Comme vous le savez, l’objet de La Spirale est de montrer la manière dont les droites chiliennes et notamment la lutte idéologique à laquelle elles se sont livrées avant même l’arrivée de Salvador Allende au pouvoir en septembre 1970, ont permis, avec l’aide de quelques entreprises nationales de presse, d’entreprises transnationales de communication et des États-Unis, de bafouer le processus démocratique chilien et de mettre à mal le gouvernement socialiste de l’Unité Populaire au profit d’Augusto Pinochet via le coup d’État du 11 septembre 1973, lequel allait plonger le Chili dans une sinistre dictature.

L’une des principales originalités de La Spirale est donc certainement de s’intéresser à la période de l’Unité populaire, mais en faisant le détour par les stratégies mises en œuvre par les droites chiliennes autour de la construction d’une ligne de masse, d’un front uni de la réaction, et de montrer précisément, au travers de ce choix, les faiblesses d’une Unité populaire dont on peut penser, non sans raison, qu’elle s’est montrée moins prompte à appliquer certains éléments de la théorie révolutionnaire de la lutte idéologique que la bourgeoisie chilienne elle-même.

La Spirale est un document précieux au regard de cette originalité qui le démarque des autres films ayant pour objet la période de l’Unité populaire. Il est également d’un grand intérêt parce qu’il insiste sur une dimension tout à fait centrale mais fort peu traitée, à savoir l’obsession qui naît dans les années 70 au sein de l’administration Nixon, de la CIA, des think tanks conservateurs et des grandes entreprises transnationales comme IBM ou ITT, pour le combat contre-insurrectionnel et la lutte contre le terrorisme qui sont alors les noms donnés par ces diverses institutions aux opposants à la mondialisation du capital, à l’extension des formes occidentales d’exploitation et tout particulièrement à l’interventionnisme et à l’hégémonie économique et culturelle nord-américaine.
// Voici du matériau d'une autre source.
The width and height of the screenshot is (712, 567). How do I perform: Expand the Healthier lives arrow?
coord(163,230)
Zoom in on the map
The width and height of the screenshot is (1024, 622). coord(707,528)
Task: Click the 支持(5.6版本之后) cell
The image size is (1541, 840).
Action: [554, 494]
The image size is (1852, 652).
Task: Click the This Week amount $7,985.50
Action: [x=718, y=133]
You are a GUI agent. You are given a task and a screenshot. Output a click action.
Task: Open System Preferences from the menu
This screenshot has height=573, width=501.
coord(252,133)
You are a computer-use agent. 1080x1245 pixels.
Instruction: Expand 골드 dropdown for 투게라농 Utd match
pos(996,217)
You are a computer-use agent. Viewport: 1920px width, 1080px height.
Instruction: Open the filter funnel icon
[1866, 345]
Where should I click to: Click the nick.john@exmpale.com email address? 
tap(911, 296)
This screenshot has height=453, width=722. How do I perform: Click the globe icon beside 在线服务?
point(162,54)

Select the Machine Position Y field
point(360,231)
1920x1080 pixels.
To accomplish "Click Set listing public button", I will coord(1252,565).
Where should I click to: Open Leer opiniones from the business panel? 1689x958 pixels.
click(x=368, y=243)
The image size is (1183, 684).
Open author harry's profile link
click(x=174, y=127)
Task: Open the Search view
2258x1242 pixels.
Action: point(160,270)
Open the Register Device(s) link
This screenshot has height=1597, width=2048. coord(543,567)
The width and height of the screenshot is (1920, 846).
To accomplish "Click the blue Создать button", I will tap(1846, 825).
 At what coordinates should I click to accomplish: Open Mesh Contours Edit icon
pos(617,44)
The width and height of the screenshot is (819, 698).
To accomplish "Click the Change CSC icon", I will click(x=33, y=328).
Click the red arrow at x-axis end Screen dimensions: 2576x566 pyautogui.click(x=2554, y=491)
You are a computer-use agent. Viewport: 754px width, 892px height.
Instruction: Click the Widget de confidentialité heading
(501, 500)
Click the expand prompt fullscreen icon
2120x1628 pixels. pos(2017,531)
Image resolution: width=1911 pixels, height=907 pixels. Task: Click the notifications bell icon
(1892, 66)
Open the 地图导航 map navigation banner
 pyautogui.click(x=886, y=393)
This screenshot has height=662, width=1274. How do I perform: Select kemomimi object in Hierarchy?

Le Chili de l’Unité populaire a ainsi été le premier laboratoire des enjeux géopolitiques de la globalisation et de ses réseaux. Il a en quelque sorte servi de test grandeur nature, à des stratégies globales à la fois économiques, idéologiques, politiques, et de renseignement dont l’objectif était de détruire pratiquement les processus de transition vers des sociétés plus démocratiques, notamment socialistes. Les interventions impérialistes des États-Unis dans le cône Sud, celles de la France en Afrique ou plus récemment celles des coalitions internationales à géométrie variable n’est finalement pas sans rapport avec cette expérience chilienne, mêlant des stratégies « soft » de contrôle social des opinions et des esprits via l’usage de certains médias, de certaines agences de presse ou de publicité, et des interventions armées plus directement funèbres, dont le coup d’État de Pinochet n’est évidemment qu’un cas extrême.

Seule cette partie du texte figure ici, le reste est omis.